An obituary (obit for short) is a news article that reports the recent death of a person, typically along with an account of the person's life and information about the upcoming funeral. In large cities and larger newspapers, obituaries are written only for people considered significant. In local newspapers, an obituary may be published for any local resident upon death. A necrology is a register or list of records of the deaths of people related to a particular organization, group or field, which may only contain the sparsest details, or small obituaries. Historical necrologies can be important sources of information.

Two types of paid advertisements are related to obituaries. One, known as a death notice, omits most biographical details and may be a legally required public notice under some circumstances. The other type, a paid memorial advertisement, is usually written by family members or friends, perhaps with assistance from a funeral home. Both types of paid advertisements are usually run as classified advertisements.

Pallor mortis

Pallor mortis (Latin: pallor "paleness", mortis "of death"), the first stage of death, is an after-death paleness that occurs in those with light/white skin.

Passage (Willis novel)

Passage is a science fiction novel by Connie Willis, published in 2001. The novel won the Locus Award for Best Novel in 2002, was shortlisted for the Nebula Award in 2001, and received nominations for the Hugo, Campbell, and Clarke Awards in 2002.Passage follows the efforts of Joanna Lander, a research psychologist, to understand the phenomenon of near-death experiences (or NDEs) by interviewing hospital patients after they are revived following clinical death. Her work with Dr. Richard Wright, a neurologist who has discovered a way to chemically induce an artificial NDE and conduct an "RIPT" brain scan during the experience, leads her to the discovery of the biological purpose of NDEs.

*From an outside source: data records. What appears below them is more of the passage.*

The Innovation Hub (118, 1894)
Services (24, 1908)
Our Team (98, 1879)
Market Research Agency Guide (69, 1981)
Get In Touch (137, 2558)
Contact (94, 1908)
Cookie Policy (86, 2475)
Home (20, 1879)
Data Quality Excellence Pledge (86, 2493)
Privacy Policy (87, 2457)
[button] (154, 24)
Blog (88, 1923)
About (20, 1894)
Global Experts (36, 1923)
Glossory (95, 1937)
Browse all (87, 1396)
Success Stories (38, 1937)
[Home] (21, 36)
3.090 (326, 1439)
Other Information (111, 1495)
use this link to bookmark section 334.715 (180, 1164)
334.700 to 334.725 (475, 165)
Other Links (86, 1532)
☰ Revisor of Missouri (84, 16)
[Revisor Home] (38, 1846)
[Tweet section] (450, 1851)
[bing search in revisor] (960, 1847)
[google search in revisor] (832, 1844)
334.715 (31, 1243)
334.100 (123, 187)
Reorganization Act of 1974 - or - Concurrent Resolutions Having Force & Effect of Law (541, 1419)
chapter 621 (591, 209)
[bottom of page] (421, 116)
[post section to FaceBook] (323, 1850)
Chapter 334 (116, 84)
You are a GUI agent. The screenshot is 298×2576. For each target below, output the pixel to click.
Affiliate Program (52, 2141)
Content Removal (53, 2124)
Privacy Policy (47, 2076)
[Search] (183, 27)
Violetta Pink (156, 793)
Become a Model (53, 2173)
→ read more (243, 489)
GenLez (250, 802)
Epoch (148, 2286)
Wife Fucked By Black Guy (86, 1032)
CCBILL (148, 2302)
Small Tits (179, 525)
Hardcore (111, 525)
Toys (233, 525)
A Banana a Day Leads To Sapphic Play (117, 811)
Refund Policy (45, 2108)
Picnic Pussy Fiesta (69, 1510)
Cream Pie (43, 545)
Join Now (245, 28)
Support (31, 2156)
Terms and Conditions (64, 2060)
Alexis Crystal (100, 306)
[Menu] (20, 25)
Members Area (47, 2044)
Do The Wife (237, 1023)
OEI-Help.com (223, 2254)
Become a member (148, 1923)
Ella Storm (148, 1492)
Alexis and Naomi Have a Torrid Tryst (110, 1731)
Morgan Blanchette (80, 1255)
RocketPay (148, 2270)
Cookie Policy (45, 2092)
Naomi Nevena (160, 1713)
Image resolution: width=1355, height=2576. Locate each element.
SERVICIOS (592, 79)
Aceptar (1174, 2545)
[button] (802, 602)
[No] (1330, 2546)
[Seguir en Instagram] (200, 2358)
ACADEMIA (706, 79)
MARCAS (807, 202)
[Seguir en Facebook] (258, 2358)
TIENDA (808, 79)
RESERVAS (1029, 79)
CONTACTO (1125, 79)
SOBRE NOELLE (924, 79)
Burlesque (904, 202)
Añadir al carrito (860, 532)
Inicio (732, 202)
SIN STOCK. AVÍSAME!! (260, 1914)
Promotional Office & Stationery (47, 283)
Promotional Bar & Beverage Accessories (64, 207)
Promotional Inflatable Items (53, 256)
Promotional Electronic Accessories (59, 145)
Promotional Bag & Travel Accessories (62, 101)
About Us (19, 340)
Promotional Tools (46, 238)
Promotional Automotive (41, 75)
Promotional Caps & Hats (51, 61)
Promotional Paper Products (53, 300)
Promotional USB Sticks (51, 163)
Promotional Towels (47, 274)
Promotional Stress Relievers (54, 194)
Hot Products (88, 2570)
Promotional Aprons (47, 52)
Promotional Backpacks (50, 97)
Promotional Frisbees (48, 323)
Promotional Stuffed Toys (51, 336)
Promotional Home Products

Science fiction scholar Gary K. Wolfe writes, "Willis tries something truly astonishing: without resorting to supernaturalism on the one hand or clinical reportage on the other, without forgoing her central metaphor, she seeks to lift the veil on what actually happens inside a dying mind." Through Lander's work, Dr. Wright is able to develop a medicine that brings patients back from clinical death.

The novel contains enlightening discussions of various disasters, including the RMS Titanic, the Hartford circus fire, the Hindenburg disaster, the Eruption of Mount Vesuvius in 79, the 1883 eruption of Krakatoa, the Boston Molasses Disaster, and, almost as prominently as the Titanic, the sinking of the USS Yorktown. (Willis has written extensively in several novels about events in World War II.)

Rigor mortis

Rigor mortis (Latin: rigor "stiffness", mortis "of death"), or postmortem rigidity, is the third stage of death. It is one of the recognizable signs of death, characterized by stiffening of the limbs of the corpse caused by chemical changes in the muscles postmortem. In humans, rigor mortis can occur as soon as four hours after death.